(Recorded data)
§

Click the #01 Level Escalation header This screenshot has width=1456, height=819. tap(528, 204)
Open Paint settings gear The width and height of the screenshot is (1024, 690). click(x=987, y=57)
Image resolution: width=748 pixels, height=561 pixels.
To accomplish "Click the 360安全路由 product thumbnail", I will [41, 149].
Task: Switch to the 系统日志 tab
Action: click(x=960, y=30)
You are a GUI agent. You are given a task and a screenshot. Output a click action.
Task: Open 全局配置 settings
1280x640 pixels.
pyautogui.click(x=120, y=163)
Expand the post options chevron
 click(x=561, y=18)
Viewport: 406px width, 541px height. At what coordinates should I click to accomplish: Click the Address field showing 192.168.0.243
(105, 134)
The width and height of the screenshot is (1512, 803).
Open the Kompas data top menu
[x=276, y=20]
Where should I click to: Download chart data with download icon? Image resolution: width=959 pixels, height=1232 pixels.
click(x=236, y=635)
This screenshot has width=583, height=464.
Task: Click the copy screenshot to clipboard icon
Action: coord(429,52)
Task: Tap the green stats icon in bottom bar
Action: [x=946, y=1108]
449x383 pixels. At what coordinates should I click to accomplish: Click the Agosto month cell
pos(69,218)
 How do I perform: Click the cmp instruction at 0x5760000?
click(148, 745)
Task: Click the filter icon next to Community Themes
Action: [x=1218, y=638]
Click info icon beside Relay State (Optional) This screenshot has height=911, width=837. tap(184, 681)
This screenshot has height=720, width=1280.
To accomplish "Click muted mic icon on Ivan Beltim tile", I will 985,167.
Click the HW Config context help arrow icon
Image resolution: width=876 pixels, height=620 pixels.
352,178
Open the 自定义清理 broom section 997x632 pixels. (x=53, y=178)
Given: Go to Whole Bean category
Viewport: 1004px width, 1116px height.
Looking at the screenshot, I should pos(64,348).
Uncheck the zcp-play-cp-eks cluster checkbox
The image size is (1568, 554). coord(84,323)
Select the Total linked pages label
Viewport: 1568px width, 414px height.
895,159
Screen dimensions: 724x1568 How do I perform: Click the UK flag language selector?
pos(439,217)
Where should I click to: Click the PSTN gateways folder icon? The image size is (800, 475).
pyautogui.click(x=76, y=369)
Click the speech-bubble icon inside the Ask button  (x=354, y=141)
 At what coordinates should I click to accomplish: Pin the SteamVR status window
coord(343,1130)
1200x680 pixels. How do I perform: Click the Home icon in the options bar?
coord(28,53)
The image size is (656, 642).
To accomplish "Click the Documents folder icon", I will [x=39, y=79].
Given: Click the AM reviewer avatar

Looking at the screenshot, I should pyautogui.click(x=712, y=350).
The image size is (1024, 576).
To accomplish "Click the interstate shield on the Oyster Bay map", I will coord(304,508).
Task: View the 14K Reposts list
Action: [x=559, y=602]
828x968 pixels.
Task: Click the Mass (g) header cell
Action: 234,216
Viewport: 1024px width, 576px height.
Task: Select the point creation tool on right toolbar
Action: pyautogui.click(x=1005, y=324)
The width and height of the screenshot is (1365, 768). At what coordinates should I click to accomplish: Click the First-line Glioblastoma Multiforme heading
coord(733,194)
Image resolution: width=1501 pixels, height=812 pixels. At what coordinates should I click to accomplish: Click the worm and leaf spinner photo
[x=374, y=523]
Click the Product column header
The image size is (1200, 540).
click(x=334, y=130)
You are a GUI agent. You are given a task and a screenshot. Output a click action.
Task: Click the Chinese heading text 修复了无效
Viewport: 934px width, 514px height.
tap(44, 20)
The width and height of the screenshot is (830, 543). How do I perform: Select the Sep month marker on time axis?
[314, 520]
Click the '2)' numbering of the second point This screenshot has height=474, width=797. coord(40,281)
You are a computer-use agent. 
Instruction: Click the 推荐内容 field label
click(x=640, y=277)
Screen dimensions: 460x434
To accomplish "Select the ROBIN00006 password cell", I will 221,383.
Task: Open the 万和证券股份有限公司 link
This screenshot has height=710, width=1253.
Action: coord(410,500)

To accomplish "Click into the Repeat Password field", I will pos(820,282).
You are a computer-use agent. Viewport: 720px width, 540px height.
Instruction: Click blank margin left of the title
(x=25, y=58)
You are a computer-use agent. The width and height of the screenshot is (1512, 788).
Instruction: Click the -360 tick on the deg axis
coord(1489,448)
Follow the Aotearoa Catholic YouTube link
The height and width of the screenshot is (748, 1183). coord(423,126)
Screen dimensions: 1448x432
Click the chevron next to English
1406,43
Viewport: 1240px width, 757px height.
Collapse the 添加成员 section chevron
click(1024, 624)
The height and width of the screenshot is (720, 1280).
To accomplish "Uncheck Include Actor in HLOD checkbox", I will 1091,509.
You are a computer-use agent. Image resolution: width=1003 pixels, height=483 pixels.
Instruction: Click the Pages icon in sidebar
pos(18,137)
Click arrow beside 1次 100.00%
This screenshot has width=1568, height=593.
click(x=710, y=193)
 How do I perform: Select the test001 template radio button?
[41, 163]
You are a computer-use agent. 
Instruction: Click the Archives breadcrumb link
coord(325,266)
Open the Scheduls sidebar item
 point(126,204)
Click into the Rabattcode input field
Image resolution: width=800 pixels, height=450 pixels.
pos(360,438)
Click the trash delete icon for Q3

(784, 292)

§

> What you should do:
Each line from the one that includes "Image resolution: width=800" down to the close of the records above is to be given again exactly, and no other line is to appear.

> Written response:
Image resolution: width=800 pixels, height=450 pixels.
pos(360,438)
Click the trash delete icon for Q3

(784, 292)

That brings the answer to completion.